The Arduino relay shields are built such that +5V to IN1 will de-energize the coil of the relay, whereas grounding IN1 will energize the coil (providing you have +5V at JD-Vcc).
The implication is that the normal state of the relay is energized, and it is only de-energized when you send a +5V signal to the shield.
This is backwards from what I want; I want the relay to energize ONLY when I send a signal voltage.
here is a schematic of the relay shield:
If I wire the shield as follows:
-remove the jumper between Vcc and JD-Vcc and send +5V power supply to JD-Vcc
-ground IN0, (and, of course, GND on shield)
-send signal (+5v HIGH, 0v LOW) from Arduino Uno to Vcc
then it works as I would like it to.
My question is, can anyone see a problem with this?
It is not "sending a signal" that bothers me, it is powering the relay coil when you are not doing anything that bothers me. The way you describe is the standard method which then requires backwards logic in the sketch.
In other words:
digitalWrite(pin#, HIGH) powers the relay OFF
digitalWrite(pin#, LOW) powers the relay ON.
If you have a relay load wired as C-N/O then you must send a HIGH signal constantly to the relay coil to maintain the load as disabled, until the moment you want to enable the load and then you must send a LOW signal.

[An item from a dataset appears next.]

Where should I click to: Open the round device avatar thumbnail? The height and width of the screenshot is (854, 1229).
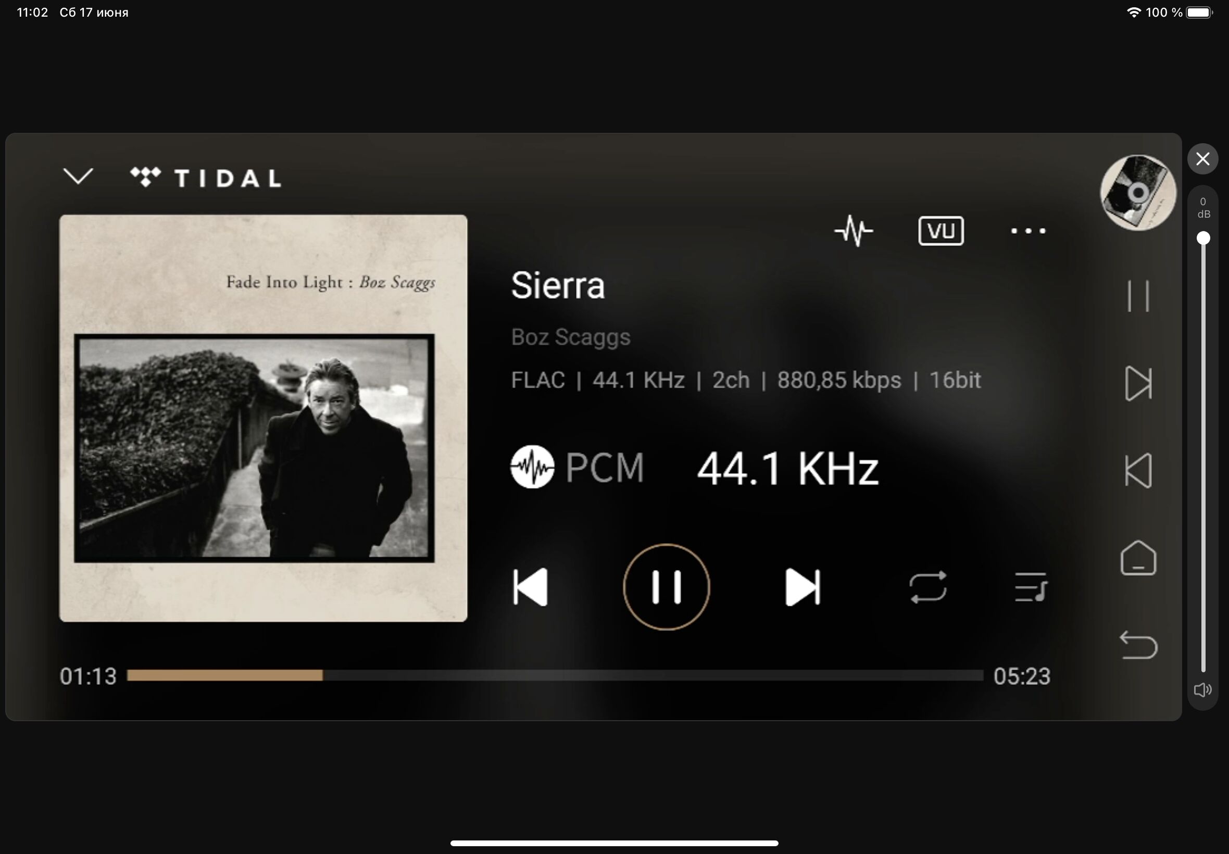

This just seems wrong to me and I don't understand why the shield was designed this way.
In my method the relay coil is de-energized until you send a HIGH signal to it at Vcc.
If there is no connection to the input of the relay board, the relay is not operated. Taking the input low will turn on the relay. Having the output pin at 5v is the same as no connection and the relay will be off.
If you leave IN0 open circuit, in other words not connected to anything, the relay will stay deactivated, because there is not current flow through the input of the opto coupler.
I agree with the logic of 0 activates and 1 deactivates being weird, but you can program the controller to cater for this.
So, if want to upload a new sketch that doesn't use the relay, yet I don't want to remove the wiring of the relay, then in the new sketch, I must not initialize the pin that the relay is wired to, b/c as soon as that pin is initialized to OUTPUT, the relay will be ON.